■ Try it ■
Every entry must appear in the answer exactly as it does here.

START Supplied material

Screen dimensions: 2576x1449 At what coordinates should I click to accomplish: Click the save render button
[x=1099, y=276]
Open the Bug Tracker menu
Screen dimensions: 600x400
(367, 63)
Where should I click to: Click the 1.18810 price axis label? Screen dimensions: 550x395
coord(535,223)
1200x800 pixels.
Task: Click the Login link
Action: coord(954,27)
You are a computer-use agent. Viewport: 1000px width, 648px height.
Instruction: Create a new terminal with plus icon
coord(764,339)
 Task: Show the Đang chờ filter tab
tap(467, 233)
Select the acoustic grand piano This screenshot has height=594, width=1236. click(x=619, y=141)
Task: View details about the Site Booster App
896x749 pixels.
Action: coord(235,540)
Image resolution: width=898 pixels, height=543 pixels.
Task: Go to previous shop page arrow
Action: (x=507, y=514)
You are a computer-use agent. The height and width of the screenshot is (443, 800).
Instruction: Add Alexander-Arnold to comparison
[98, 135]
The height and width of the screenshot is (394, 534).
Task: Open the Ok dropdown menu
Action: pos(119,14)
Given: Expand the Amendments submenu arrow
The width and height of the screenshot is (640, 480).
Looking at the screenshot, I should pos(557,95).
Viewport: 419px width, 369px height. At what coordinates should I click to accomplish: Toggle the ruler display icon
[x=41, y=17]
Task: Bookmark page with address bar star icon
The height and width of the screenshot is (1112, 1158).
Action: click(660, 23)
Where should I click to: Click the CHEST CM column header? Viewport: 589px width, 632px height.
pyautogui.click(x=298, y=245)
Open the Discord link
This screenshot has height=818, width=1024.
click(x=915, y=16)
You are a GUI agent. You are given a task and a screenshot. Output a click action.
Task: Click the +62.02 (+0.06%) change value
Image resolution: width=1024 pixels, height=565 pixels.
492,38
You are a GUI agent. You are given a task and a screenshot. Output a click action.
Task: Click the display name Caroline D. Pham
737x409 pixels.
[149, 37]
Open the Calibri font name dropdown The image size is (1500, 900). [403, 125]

END Supplied material

■ Completed task ■
Screen dimensions: 2576x1449 At what coordinates should I click to accomplish: Click the save render button
[x=1099, y=276]
Open the Bug Tracker menu
Screen dimensions: 600x400
(367, 63)
Where should I click to: Click the 1.18810 price axis label? Screen dimensions: 550x395
coord(535,223)
1200x800 pixels.
Task: Click the Login link
Action: coord(954,27)
You are a computer-use agent. Viewport: 1000px width, 648px height.
Instruction: Create a new terminal with plus icon
coord(764,339)
 Task: Show the Đang chờ filter tab
tap(467, 233)
Select the acoustic grand piano This screenshot has height=594, width=1236. click(x=619, y=141)
Task: View details about the Site Booster App
896x749 pixels.
Action: coord(235,540)
Image resolution: width=898 pixels, height=543 pixels.
Task: Go to previous shop page arrow
Action: (x=507, y=514)
You are a computer-use agent. The height and width of the screenshot is (443, 800).
Instruction: Add Alexander-Arnold to comparison
[98, 135]
The height and width of the screenshot is (394, 534).
Task: Open the Ok dropdown menu
Action: pos(119,14)
Given: Expand the Amendments submenu arrow
The width and height of the screenshot is (640, 480).
Looking at the screenshot, I should pos(557,95).
Viewport: 419px width, 369px height. At what coordinates should I click to accomplish: Toggle the ruler display icon
[x=41, y=17]
Task: Bookmark page with address bar star icon
The height and width of the screenshot is (1112, 1158).
Action: click(660, 23)
Where should I click to: Click the CHEST CM column header? Viewport: 589px width, 632px height.
pyautogui.click(x=298, y=245)
Open the Discord link
This screenshot has height=818, width=1024.
click(x=915, y=16)
You are a GUI agent. You are given a task and a screenshot. Output a click action.
Task: Click the +62.02 (+0.06%) change value
Image resolution: width=1024 pixels, height=565 pixels.
492,38
You are a GUI agent. You are given a task and a screenshot. Output a click action.
Task: Click the display name Caroline D. Pham
737x409 pixels.
[149, 37]
Open the Calibri font name dropdown The image size is (1500, 900). [403, 125]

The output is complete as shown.